Le lundi 16 aout 2011 faisait partie de cette catégorie des autres jours dits de tous les dangers, quoique mon entretien avec le docteur R ait été fixé six jours plus tard. Je n’avais pas encore refermé le dossier concernant l’affaire piqure d’insecte, que j’ouvrais de nouveau celui de l’affaire cancer du rein. En ce jour d’été le temps n’était pas conforme à la saison, le soleil et la chaleur que l’on aurait pu espérer étaient en grève. Nous vivions une période estivale pourrie, comme celles que l’on préfère très vite oublier.  
La voiture me conduisait vers mon 30ème scanner, le flacon de Sulfate de Baryum à boire entre les mains, l’envie de vomir et de me rendre aux toilettes en prime.
Les laboratoires de biologie m’avaient envoyé un résultat de prise de sang, mi figue mi raisin. Numération globulaire médiocre, formule sanguine et numération des plaquettes passables, ionogramme assez bien sauf les protides totaux, créatinine totalement à revoir, pour le reste, rien n’était à signaler,  finalement un bilan pas si désastreux que ça, compte tenu du contexte médical.
L’arrivée en catastrophe au CAC de l’espoir fut une anecdote très vite oublié, je n’avais pas attendu que la voiture soit garée pour éviter de faire dans ma culotte.  Un incident qui peut en effet prêter à sourire, mais qui devient un problème d’envergure, quand il tend à se répéter.

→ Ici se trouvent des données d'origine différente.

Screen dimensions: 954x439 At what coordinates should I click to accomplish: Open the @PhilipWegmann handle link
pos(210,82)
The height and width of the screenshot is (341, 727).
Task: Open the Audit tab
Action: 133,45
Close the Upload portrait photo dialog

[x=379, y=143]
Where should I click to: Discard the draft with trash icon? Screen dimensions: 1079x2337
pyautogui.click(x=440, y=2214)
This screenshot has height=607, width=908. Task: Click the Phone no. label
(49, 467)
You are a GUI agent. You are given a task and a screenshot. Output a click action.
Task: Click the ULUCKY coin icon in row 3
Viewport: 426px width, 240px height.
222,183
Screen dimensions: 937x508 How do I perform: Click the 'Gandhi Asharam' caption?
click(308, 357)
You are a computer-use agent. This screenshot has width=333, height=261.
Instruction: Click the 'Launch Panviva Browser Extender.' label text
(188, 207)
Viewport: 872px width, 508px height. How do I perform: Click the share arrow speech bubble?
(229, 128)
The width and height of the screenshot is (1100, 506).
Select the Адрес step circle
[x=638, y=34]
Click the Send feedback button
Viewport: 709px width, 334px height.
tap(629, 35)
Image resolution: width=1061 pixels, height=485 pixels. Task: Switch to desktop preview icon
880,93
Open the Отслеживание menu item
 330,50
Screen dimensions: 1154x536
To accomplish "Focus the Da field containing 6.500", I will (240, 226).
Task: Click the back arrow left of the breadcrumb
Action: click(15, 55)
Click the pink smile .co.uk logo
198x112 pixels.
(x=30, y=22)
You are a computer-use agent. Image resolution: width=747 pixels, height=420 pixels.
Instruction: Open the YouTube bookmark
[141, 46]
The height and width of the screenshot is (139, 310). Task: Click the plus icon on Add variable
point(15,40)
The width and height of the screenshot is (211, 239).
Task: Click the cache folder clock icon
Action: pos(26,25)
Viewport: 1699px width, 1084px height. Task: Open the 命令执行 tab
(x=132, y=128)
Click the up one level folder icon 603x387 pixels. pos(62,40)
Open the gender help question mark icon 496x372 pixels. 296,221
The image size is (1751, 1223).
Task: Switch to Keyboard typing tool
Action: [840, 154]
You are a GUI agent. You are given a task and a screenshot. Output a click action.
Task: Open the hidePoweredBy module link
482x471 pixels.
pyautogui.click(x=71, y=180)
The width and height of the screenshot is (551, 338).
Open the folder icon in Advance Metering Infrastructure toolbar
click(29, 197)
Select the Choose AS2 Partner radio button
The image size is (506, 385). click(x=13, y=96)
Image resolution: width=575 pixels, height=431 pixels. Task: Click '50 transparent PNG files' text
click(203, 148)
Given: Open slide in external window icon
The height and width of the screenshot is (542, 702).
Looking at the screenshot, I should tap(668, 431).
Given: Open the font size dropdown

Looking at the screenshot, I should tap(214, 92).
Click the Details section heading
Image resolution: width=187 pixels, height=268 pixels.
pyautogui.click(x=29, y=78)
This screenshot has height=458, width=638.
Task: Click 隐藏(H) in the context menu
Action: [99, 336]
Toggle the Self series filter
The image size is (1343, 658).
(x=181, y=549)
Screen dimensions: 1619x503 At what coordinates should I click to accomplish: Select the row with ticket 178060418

Le hall d’accueil était peu encombré, vacances obliges, il fallait néanmoins patienter pour se faire enregistrer, car il n’y avait qu’un seul guichet en service. Mon numéro de passage s’afficha  au tableau, alors que je n’avais pas terminé de lire un article d’une revue mise à la disposition des malades. Finalement l’attente n’avait pas été trop longue.
« Bonjour monsieur, votre carte vitale s’il vous plait. »
Je regardais Chantal assise à côté de moi, le silence qui régnait, était propice à la rêverie.
« Vous êtes bien monsieur Gautier Joël né en 1954 et habitant à Cholet ? »
« Oui »
« Ok, deuxième étage et vous suivez les flèches. »
« Merci et bonne journée ».
L’ascenseur  moderne nous indiqua par une voix synthétique que nous étions arrivés à l’étage demandée. La salle d’attente était à l’image du hall d’entrée, quasiment vide.
« Monsieur Gautier ? »
En deux temps trois mouvements l’affaire fut faite, l’opératrice avait refusé de m’injecter la totalité du produit de contraste, mon taux de créatinine n’étant pas à la hauteur de ses espérances. Je n’étais pas surpris de la chose, malheureusement je devais bien m’y habituer. Je ne savais pas quoi faire pour retrouver un taux conforme à la normale, je n’avais plus qu’un seul rein et je n’attendais plus qu’un miracle pour qu’une amélioration se dessine. Je n’aimais pas que cette difficulté supplémentaire échappe à mon contrôle, et pourtant j’étais prisonnier de la maladie. Certes tous les jours je me battais pour ne point me soumettre, mais dans certains cas je n’avais pas d’autres choix que de subir la triste réalité.